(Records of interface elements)

* START *

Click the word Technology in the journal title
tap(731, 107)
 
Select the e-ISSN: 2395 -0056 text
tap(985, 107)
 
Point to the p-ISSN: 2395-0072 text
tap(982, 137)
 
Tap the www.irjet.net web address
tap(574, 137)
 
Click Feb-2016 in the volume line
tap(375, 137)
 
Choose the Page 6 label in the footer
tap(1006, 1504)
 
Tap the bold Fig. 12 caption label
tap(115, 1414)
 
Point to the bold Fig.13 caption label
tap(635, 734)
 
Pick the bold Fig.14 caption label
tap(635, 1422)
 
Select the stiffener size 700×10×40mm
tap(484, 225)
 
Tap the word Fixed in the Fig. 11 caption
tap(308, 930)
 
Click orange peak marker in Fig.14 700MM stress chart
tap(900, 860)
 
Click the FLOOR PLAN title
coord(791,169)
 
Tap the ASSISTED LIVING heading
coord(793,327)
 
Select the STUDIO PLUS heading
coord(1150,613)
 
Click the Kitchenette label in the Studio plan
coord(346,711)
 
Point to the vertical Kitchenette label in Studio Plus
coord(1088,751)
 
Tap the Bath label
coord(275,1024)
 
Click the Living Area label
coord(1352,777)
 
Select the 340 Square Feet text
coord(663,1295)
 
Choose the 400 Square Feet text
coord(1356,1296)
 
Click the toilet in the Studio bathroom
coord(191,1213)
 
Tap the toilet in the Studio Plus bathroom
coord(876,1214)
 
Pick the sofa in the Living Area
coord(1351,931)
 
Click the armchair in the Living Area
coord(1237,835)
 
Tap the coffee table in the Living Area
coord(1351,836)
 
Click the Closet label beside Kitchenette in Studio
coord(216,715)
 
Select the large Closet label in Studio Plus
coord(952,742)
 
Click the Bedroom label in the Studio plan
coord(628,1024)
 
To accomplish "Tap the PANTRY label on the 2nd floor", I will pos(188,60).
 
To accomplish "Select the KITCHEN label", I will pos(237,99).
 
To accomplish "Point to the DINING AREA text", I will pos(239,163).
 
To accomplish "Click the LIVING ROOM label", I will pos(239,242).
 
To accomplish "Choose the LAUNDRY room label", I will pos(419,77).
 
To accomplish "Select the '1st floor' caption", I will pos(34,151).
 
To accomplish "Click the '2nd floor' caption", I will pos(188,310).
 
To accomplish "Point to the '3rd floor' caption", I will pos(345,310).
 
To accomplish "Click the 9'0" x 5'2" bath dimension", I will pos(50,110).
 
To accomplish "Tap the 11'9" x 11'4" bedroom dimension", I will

* END *

What you will do —
Rewrite the entries in the stretch from the line containing "Point to the vertical" through the line containing "coord(876,1214)", keeping the requests. Multiply each coordinate in the answers by 1.85, rounding to the nearest whole number with halves going up.

Exercise solution —
Point to the vertical Kitchenette label in Studio Plus
coord(2013,1389)
 
Tap the Bath label
coord(509,1894)
 
Click the Living Area label
coord(2501,1437)
 
Select the 340 Square Feet text
coord(1227,2396)
 
Choose the 400 Square Feet text
coord(2509,2398)
 
Click the toilet in the Studio bathroom
coord(353,2244)
 
Tap the toilet in the Studio Plus bathroom
coord(1621,2246)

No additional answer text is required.